Mechanics of Next Token Prediction with Self-Attention

Transformer-based language models are trained on large datasets to predict the next token given an input sequence. Despite this simple training objective, they have led to revolutionary advances in natural language processing. Underlying this success is the self-attention mechanism. In this work, we ask: $\textit{What}$ $\textit{does}$ $\textit{a}$ $\textit{single}$ $\textit{self-attention}$ $\textit{layer}$ $\textit{learn}$ $\textit{from}$ $\textit{next-token}$ $\textit{prediction?}$ We show that training self-attention with gradient descent learns an automaton which generates the next token in two distinct steps: $\textbf{(1)}$ $\textbf{Hard}$ $\textbf{retrieval:}$ Given input sequence, self-attention precisely selects the $\textit{high-priority}$ $\textit{input}$ $\textit{tokens}$ associated with the last input token. $\textbf{(2)}$ $\textbf{Soft}$ $\textbf{composition:}$ It then creates a convex combination of the high-priority tokens from which the next token can be sampled. Under suitable conditions, we rigorously characterize these mechanics through a directed graph over tokens extracted from the training data. We prove that gradient descent implicitly discovers the strongly-connected components (SCC) of this graph and self-attention learns to retrieve the tokens that belong to the highest-priority SCC available in the context window. Our theory relies on decomposing the model weights into a directional component and a finite component that correspond to hard retrieval and soft composition steps respectively. This also formalizes a related implicit bias formula conjectured in [Tarzanagh et al. 2023]. We hope that these findings shed light on how self-attention processes sequential data and pave the path toward demystifying more complex architectures.

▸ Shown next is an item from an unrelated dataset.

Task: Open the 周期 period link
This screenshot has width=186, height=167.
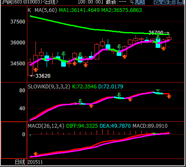Action: (140, 2)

翻译：基于Transformer的语言模型通过大规模数据集训练，通过给定输入序列预测下一个词元。尽管训练目标简单，却推动了自然语言处理的革命性进展。其成功的关键在于自注意力机制。本研究探讨：$\textit{单个自注意力层从下一词元预测中学到了什么？}$ 我们证明，通过梯度下降训练的自注意力层会学习一种自动机，通过两个不同步骤生成下一个词元：$\textbf{(1)}$ $\textbf{硬检索：}$ 给定输入序列，自注意力层精确选择与最后输入词元相关联的$\textit{高优先级输入词元}$。$\textbf{(2)}$ $\textbf{软组合：}$ 随后，它创建高优先级词元的凸组合，从中可采样得到下一个词元。在适当条件下，我们通过从训练数据中提取的词元有向图严格刻画这些机制。我们证明梯度下降隐式发现该图的强连通分量（SCC），自注意力层学会检索上下文窗口中最高优先级SCC中的词元。我们的理论将模型权重分解为对应硬检索和软组合步骤的方向性分量与有限分量。这形式化了[Tarzanagh等人2023]中推测的隐式偏差公式。我们希望这些发现能阐明自注意力处理序列数据的机制，并为解密更复杂架构铺平道路。